■ **RECORD EXCERPTS**
* Start *

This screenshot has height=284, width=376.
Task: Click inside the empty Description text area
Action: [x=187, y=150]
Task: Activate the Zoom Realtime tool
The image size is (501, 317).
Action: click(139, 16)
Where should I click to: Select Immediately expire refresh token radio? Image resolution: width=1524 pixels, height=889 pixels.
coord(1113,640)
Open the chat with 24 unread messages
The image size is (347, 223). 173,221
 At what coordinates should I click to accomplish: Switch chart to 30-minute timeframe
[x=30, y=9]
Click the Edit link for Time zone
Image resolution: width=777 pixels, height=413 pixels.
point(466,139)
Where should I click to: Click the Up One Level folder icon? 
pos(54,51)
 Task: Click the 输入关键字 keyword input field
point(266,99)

* End *
* Start *

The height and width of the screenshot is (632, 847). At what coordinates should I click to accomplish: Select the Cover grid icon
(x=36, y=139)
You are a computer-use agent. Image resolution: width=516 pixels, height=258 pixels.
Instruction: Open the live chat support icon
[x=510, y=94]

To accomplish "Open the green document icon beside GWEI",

* End *
* Start *

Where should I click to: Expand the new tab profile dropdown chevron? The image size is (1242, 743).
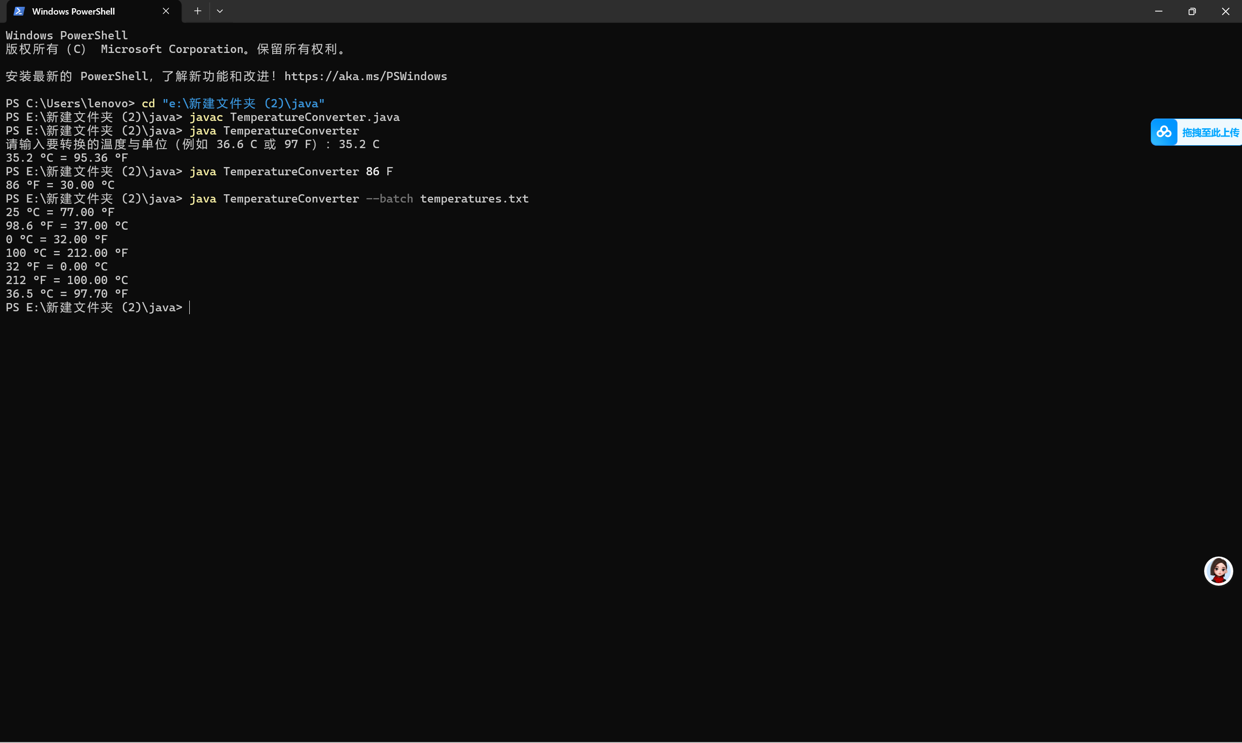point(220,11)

* End *

■ **EXERCISE**
Copy everything in the records above from the line containing "At what coordinates should I click to accomplish: Switch" down to the line containing "point(266,99)", keeping both of those lines.

■ **TASK RESULT**
 At what coordinates should I click to accomplish: Switch chart to 30-minute timeframe
[x=30, y=9]
Click the Edit link for Time zone
Image resolution: width=777 pixels, height=413 pixels.
point(466,139)
Where should I click to: Click the Up One Level folder icon? 
pos(54,51)
 Task: Click the 输入关键字 keyword input field
point(266,99)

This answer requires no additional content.